▸ **Exercise**: I need the lines from the one containing "Image resolution: width=750" through the last line of the entries retyped exactly, with no pictures among them.

▸ **Extracted information**:
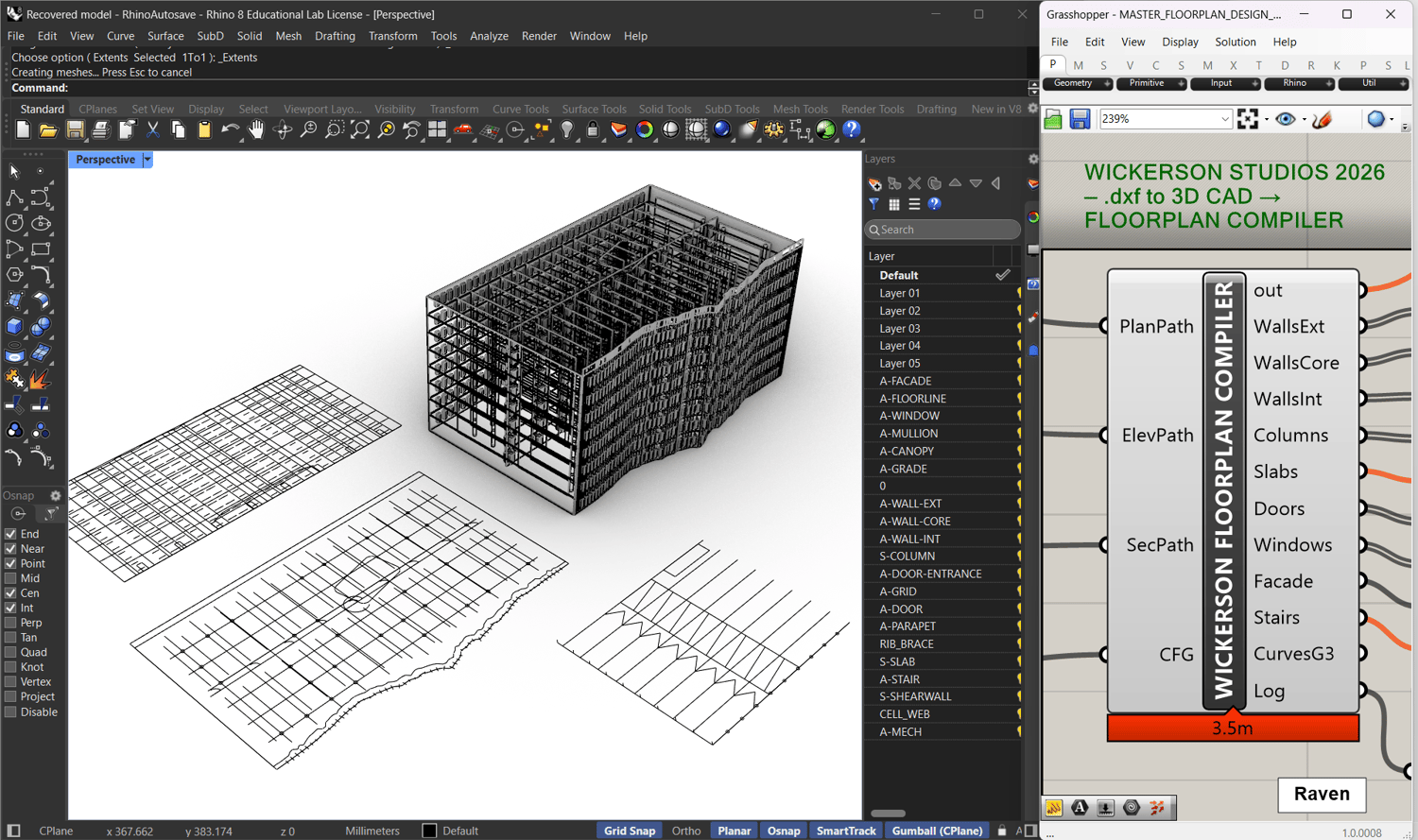
Task: Uncheck the Near osnap option
Action: coord(10,549)
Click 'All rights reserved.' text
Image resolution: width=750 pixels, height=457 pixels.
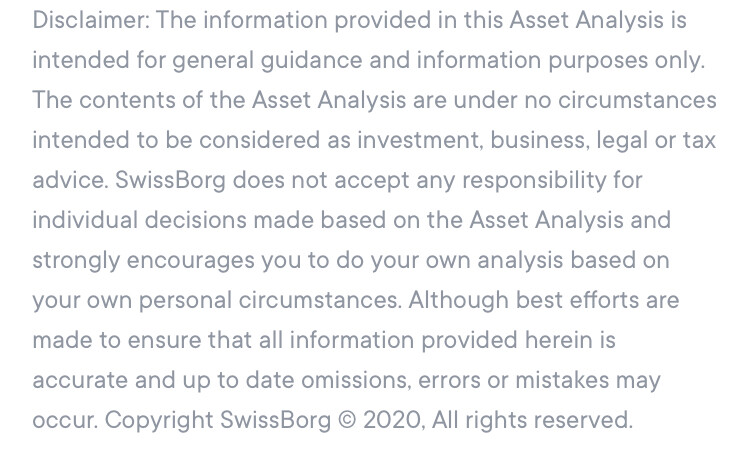532,421
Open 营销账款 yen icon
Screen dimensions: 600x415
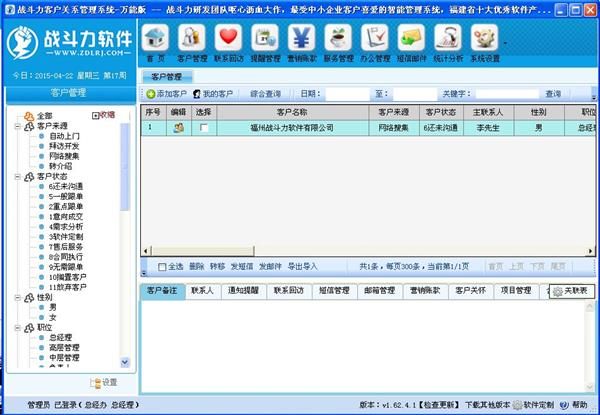click(301, 38)
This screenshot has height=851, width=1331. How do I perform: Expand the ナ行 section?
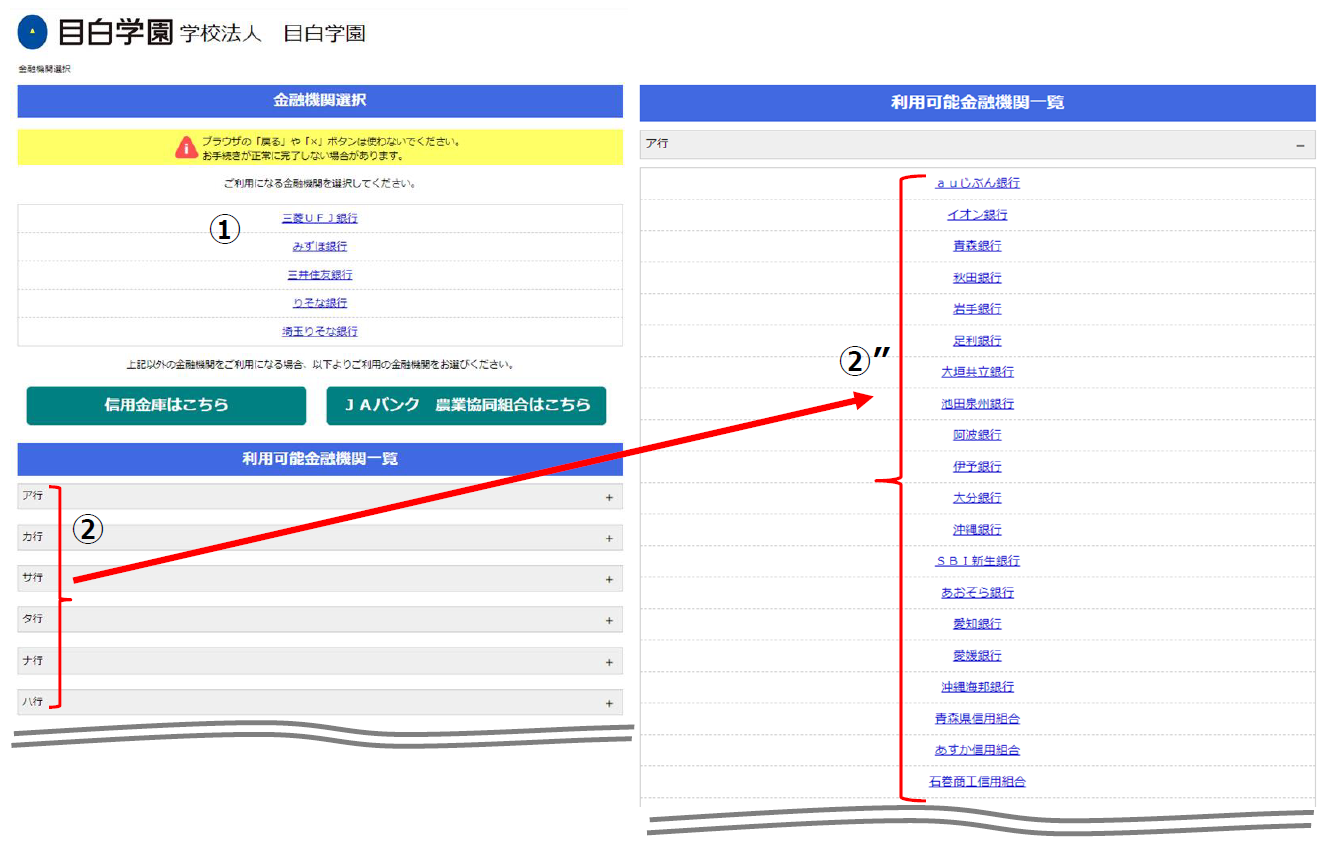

▸ **Solved exercise**:
Image resolution: width=750 pixels, height=457 pixels.
532,421
Open 营销账款 yen icon
Screen dimensions: 600x415
click(301, 38)
This screenshot has height=851, width=1331. How do I perform: Expand the ナ行 section?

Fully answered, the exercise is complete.